# New "K" HD Receivers



## 187n (Dec 25, 2008)

Anyone know the difference between the new "K" HD receivers on the Dish Network web site? They list a ViP211 & ViP211k as well as a ViP222 & ViP222k. I don't see a difference in the product brochures.


----------



## garys (Nov 4, 2005)

The 222k can have a module added to give ota to tv1 and a separate ota to tv2. Not sure about the 211k. There is also going to be a 722k model which will do the same thing as the 222k.


----------



## BobaBird (Mar 31, 2002)

The 211k has one built-in OTA tuner and as far as we know is functionally identical to the 211. The 211k is black instead of silver, has a smaller case, and has its own firmware.


----------



## PokerJoker (Apr 12, 2008)

So, any idea when the 722K will ship? I'll be one of the first in line!

keith


----------



## MikeHou (Oct 18, 2006)

I added a "2 room HD non-DVR" receiver and the 222k was what they sent a couple of weeks ago. Seems okay, but would rather have had the OTA included.


----------



## Cap'n Preshoot (Jul 16, 2006)

With the availability of the 222k and 722k, OTA becomes an extra cost option, tho I haven't heard the amount.

The 211 and 211k as mentioned are functionally identical, both have OTA. In addition to the black case and smaller size, the 211k also runs much cooler. We converted both our 211k's to DVRs.


----------



## Allen Noland (Apr 23, 2002)

The 722K and 222K OTA modules are dual tuner. The original models are single tuner. Since it is a dual module, you get OTA on the 2nd output tuner when running in "Dual Mode".


----------



## jeriCurl (Jan 3, 2009)

PokerJoker said:


> So, any idea when the 722K will ship? I'll be one of the first in line!
> keith


Received this response from Dish this morning after emailing them several times for this same question:

"Unfortunately, we do not have a specific date. However, the 722K receiver will be available this coming February. "

I think that is Dishspeak for "soon"

> [WHAT YOU WILL DO]
**a)** Quote the passage of the forum thread on Dish Network's "K" HD receivers that opens with the words containing "The 222k can" and closes with "its own firmware.".
**b)** Extend the forum thread on Dish Network's "K" HD receivers from its final post.

> [DATA BLOCK]
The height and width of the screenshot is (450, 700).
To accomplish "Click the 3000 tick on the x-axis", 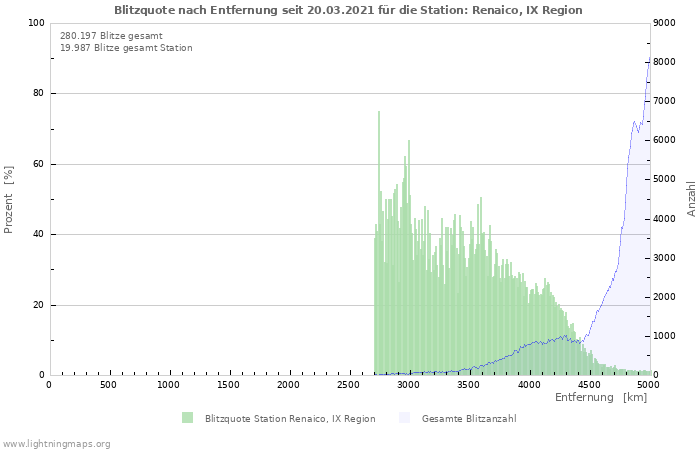I will pos(409,385).
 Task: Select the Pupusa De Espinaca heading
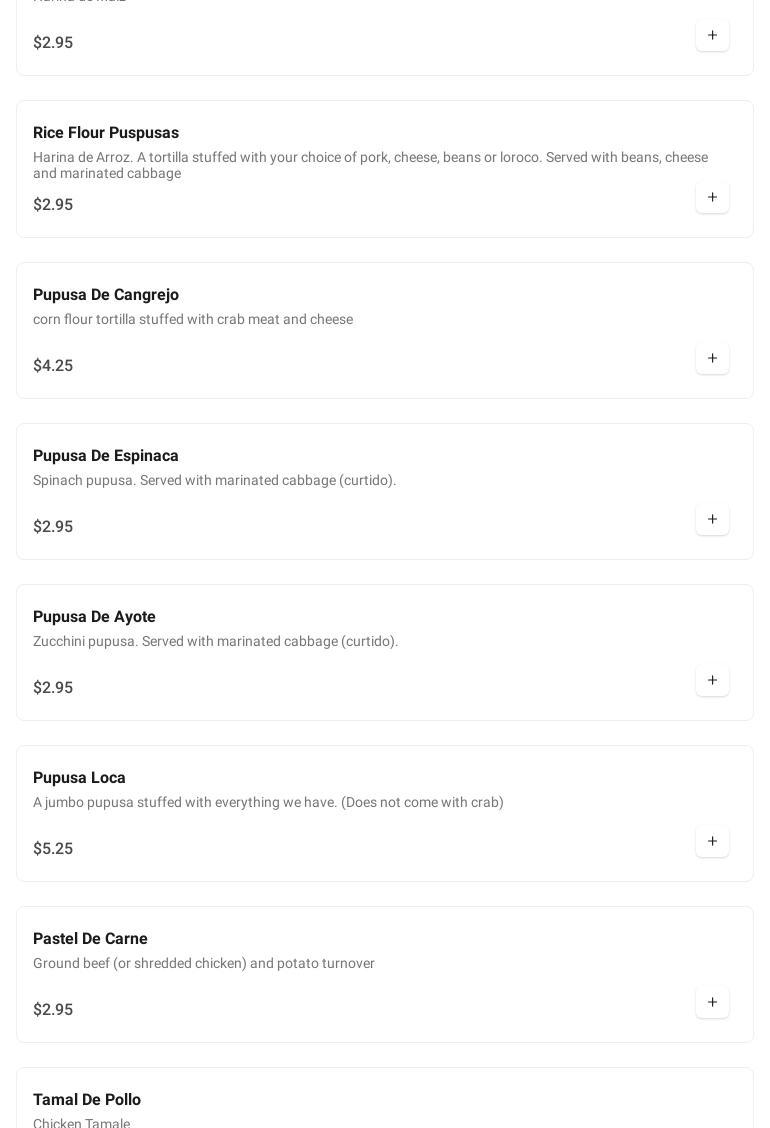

> [RESPONSES]
**a)**
The 222k can have a module added to give ota to tv1 and a separate ota to tv2. Not sure about the 211k. There is also going to be a 722k model which will do the same thing as the 222k.


----------



## BobaBird (Mar 31, 2002)

The 211k has one built-in OTA tuner and as far as we know is functionally identical to the 211. The 211k is black instead of silver, has a smaller case, and has its own firmware.

**b)**
----------



## jeriCurl (Jan 3, 2009)

Bump, anyone seeing these yet? I asked a local installer here in St. Louis, and he said he hasn't seen them yet.


----------



## dturturro (Nov 24, 2004)

They should be available now.


----------



## austex24 (Nov 5, 2007)

I was told by a csr that the 722k was only for the eastern arc, and would not work in my area (austin tx).


----------



## BobaBird (Mar 31, 2002)

Eastern Arc requires an MPEG-4 receiver, but any MPEG-4 receiver, which includes the 722k, is required anywhere you get HD from Dish. The reason for the EA requirement is that the SD channels are also in MPEG-4 while the Western Arc and international SD channels are still MPEG-2.


----------



## coldsteel (Mar 29, 2007)

And I heard the OTA modules were $30.


----------



## Jason Whiddon (Aug 17, 2006)

To trade my 722 in for a 722k, itll be $179 for the k and ota tuner card. Not bad, but it seems the tuner has issues right now, so Im waiting to see if its fixed.


----------



## CoolGui (Feb 9, 2006)

Just so I'm clear... The only advantages to 722k (with tuner module) over 722 is dual OTA tuners, and the new fangled remotes? I think I can live with my 722 then until the "sling loaded" boxes come out.


----------



## Jason Whiddon (Aug 17, 2006)

You are correct.


----------



## scoobyxj (Apr 15, 2008)

dturturro said:


> They should be available now.


I picked up two this morning. I asked for 722's and got the k's. We are also under the assumption that we are allowed to substitute the 722k's for the 722 if the need arises. :whatdidid


----------



## hdaddikt (Jul 2, 2005)

scoobyxj said:


> I picked up two this morning. I asked for 722's and got the k's. We are also under the assumption that we are allowed to substitute the 722k's for the 722 if the need arises. :whatdidid


I think that's the protocol.. by now there are likely only 'k's' left. I am a bit taken back that they did not keep the one OTA tuner as in the older 622/722 DVRs. And make an 'additional' tuner a plug-in.
So if you don't want to lose any OTA capability you already had you HAVE to pay extra for the module. Granted, you are getting 2 tuners but generally people don't want a 'takeaway' approach to products.
If you get something new you get less, but pay some more and it will be even a little better.. turns out a fair number of people are having problems with the module..hopefully that is only growing pains.


----------



## phrelin (Jan 18, 2007)

Actually, to me a 722k without the module would be fine as I can't get OTA.

What would make the most sense is an alternative module option that adds one or two satellite tuners to the unit for customers outside the OTA reception areas. I believe I'd be willing to pay to replace my 722 with a 722k giving me the ability to record a total of 5 or 6 HD programs at the same time as opposed to the current 4 with my 722 and 612.


----------



## hdaddikt (Jul 2, 2005)

phrelin said:


> Actually, to me a 722k without the module would be fine as I can't get OTA.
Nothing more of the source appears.